* **Your task**:
Filter these records by the string "computer", copying each line that holds it.

[Items from a dataset]
^^^^^^^^

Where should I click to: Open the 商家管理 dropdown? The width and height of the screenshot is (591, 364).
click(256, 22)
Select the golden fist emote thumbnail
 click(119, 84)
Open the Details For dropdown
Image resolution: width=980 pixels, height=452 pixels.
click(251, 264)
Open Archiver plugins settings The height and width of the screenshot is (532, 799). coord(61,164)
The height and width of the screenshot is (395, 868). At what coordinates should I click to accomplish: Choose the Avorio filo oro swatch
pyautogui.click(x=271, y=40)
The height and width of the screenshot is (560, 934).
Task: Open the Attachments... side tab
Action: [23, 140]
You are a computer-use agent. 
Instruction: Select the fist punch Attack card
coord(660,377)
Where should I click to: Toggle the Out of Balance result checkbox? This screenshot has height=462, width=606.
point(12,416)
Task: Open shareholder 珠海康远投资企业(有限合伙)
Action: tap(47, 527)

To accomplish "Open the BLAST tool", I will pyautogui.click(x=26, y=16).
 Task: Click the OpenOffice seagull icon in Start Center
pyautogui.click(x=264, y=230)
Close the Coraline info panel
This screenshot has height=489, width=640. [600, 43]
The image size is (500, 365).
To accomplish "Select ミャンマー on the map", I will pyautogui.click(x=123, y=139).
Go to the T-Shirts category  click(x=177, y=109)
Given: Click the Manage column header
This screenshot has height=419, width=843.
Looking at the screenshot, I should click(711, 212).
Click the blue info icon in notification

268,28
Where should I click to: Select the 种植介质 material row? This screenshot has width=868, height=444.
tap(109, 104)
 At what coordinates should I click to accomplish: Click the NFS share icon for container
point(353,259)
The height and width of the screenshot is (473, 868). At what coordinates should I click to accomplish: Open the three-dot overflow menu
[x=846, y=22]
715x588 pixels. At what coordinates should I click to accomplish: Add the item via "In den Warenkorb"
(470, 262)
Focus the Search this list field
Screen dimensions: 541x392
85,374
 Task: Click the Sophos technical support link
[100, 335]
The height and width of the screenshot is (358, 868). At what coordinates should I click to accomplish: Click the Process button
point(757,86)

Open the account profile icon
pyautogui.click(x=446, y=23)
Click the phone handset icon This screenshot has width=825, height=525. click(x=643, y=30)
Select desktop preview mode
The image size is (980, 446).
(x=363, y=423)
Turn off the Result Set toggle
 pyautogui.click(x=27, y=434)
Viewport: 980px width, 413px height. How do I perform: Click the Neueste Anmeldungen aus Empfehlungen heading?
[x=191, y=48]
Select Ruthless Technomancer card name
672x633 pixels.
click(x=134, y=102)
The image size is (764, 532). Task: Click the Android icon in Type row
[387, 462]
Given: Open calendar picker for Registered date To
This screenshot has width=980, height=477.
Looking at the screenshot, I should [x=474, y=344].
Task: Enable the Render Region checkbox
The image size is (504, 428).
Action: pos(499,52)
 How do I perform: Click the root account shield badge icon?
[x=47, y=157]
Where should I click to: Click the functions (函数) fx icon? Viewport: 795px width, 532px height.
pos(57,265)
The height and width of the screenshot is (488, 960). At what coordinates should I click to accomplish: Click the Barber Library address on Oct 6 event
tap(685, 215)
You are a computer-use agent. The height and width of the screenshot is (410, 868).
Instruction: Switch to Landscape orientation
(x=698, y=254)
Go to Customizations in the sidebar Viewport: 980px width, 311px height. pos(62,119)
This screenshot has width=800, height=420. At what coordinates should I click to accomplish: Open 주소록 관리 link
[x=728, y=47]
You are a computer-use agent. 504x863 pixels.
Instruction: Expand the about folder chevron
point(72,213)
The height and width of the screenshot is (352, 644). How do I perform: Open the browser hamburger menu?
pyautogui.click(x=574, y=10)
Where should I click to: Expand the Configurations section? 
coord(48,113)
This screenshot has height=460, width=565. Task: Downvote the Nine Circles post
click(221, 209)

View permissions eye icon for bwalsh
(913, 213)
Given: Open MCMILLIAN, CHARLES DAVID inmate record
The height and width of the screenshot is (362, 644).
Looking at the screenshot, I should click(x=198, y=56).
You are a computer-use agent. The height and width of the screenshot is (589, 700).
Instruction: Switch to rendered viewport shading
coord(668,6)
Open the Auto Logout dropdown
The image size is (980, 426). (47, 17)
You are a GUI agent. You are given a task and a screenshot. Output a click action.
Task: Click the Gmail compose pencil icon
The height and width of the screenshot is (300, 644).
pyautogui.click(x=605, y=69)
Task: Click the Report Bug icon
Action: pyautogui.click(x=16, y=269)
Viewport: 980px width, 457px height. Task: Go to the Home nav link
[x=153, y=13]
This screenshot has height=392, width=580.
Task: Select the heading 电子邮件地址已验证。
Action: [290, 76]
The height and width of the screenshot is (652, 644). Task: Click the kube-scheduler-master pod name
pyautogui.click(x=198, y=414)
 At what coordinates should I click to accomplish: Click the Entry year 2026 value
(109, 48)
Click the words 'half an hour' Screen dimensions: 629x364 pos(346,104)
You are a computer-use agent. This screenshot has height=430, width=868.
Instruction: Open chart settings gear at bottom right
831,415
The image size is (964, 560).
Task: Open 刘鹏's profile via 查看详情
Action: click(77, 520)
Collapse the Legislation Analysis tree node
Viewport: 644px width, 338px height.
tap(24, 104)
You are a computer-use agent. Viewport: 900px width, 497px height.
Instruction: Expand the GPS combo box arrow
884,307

^^^^^^^^

* **Result of the exercise**:
You are a computer-use agent. 
You are a computer-use agent. The height and width of the screenshot is (410, 868).
You are a computer-use agent. 504x863 pixels.
You are a computer-use agent. The height and width of the screenshot is (589, 700).
You are a computer-use agent. This screenshot has height=430, width=868.
You are a computer-use agent. Viewport: 900px width, 497px height.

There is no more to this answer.